Deberá presentar ante el Congreso de la Unión el resultado de los estudios para ampliar el sistema de refinación
Petróleos Mexicanos (Pemex) y la Secretaría de Energía (Sener) disponen de tres meses para presentar al Congreso de la Unión el resultado de los estudios de factibilidad técnica y económica para construir en México la nueva refinería que anunció la víspera el presiente Felipe Calderón.
Hace unos meses, el Congreso de la Unión, en el decreto de Presupuesto de Egresos de la Federación 2008 añadió un nuevo artículo para "obligar" a Pemex a realizar los estudios de prefactibilidad, a fin de ampliar el Sistema Nacional de Refinación.

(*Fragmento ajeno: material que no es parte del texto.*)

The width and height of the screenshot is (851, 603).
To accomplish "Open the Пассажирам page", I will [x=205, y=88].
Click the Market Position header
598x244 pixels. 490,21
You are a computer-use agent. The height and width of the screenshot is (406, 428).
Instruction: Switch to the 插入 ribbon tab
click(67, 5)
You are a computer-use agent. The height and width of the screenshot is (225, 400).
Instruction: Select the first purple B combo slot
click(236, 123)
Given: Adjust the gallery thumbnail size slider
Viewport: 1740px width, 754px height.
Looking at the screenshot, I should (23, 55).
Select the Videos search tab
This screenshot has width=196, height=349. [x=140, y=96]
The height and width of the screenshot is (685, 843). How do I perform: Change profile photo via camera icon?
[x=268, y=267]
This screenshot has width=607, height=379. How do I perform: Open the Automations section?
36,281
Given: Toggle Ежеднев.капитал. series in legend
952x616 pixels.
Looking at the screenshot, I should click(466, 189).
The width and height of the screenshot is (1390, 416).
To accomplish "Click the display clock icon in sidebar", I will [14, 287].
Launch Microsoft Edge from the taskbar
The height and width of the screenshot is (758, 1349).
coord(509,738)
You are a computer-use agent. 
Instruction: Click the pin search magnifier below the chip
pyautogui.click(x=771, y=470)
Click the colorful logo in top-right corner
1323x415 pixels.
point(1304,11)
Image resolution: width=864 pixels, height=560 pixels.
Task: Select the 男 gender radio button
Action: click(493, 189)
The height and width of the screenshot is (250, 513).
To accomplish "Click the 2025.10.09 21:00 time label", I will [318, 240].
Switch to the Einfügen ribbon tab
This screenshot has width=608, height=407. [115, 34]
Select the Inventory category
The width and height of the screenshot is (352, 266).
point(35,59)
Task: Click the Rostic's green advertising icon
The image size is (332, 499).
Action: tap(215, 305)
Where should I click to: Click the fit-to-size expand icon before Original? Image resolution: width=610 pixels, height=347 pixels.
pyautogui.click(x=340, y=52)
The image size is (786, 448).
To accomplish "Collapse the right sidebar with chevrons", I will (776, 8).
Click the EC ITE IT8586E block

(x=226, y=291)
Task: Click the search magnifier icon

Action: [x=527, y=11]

De acuerdo con el mandato del Legislativo, el informe deberá proponer la ubicación del nuevo complejo, las características tecnológicas y capacidad de proceso, así como desglosar el impacto que tendría para la política energética del país.
Los estudios deberán considerar la construcción de infraestructura adicional, como el tendido de nuevos ductos, la instalación de nuevas terminales de distribución y almacenamiento.
El Congreso de la Unión le pide a Pemex que también le entregue información relacionada con el mercado en cuanto a volúmenes de venta, clientes, ingresos promedio a captar con la comercialización de los petrolíferos de esta nueva refinería.
Sin embargo y de acuerdo con el diagnóstico "Fortalecimiento de Pemex" que la titular de la Sener, Georgina Kessel, entregó a diputados panistas, se requieren de cinco a seis refinerías para atender la demanda nacional de petrolíferos, además de convertir a México en país exportador.
El Sistema Nacional de Refinación está conformado por seis refinerías, cuya producción de petrolíferos como gas licuado, diesel, combustóleo, gasolina, turbosina y diesel es de 1.5 millones de barriles diarios.
De este total, 456 mil barriles son de gasolina, 214 mil de gas licuado, 360 mil de diesel y 272 mil de combustóleo.
En cuanto a gasolinas, el país enfrenta un déficit de aproximadamente 305 mil barriles diarios que se importan del mercado internacional, mientras que Pemex importa otros 86 mil barriles de gas licuado.
Ante el déficit de petrolíferos en el país, en la administración pasada, Pemex presentó la propuesta de reconfigurar el Sistema Nacional de Refinación como una alternativa para desahogar los cuellos de botella en el sistema y aumentar la capacidad de procesos.
No obstante, el proceso de reconfiguaración presentó desfases en cuanto a tiempo y costos, y el caso más evidente es el de la refinería Minatitlán, ubicada en Veracruz.
El proyecto tiene dos años de retraso, pues debió entrar el operación en 2006, en tanto que el costo de la reconfiguración pasó de 12 mil 306 millones de pesos en 1998 -cuando el Congreso de la Unión aprobó el proyecto- a 32 mil 581 millones de pesos a la fecha.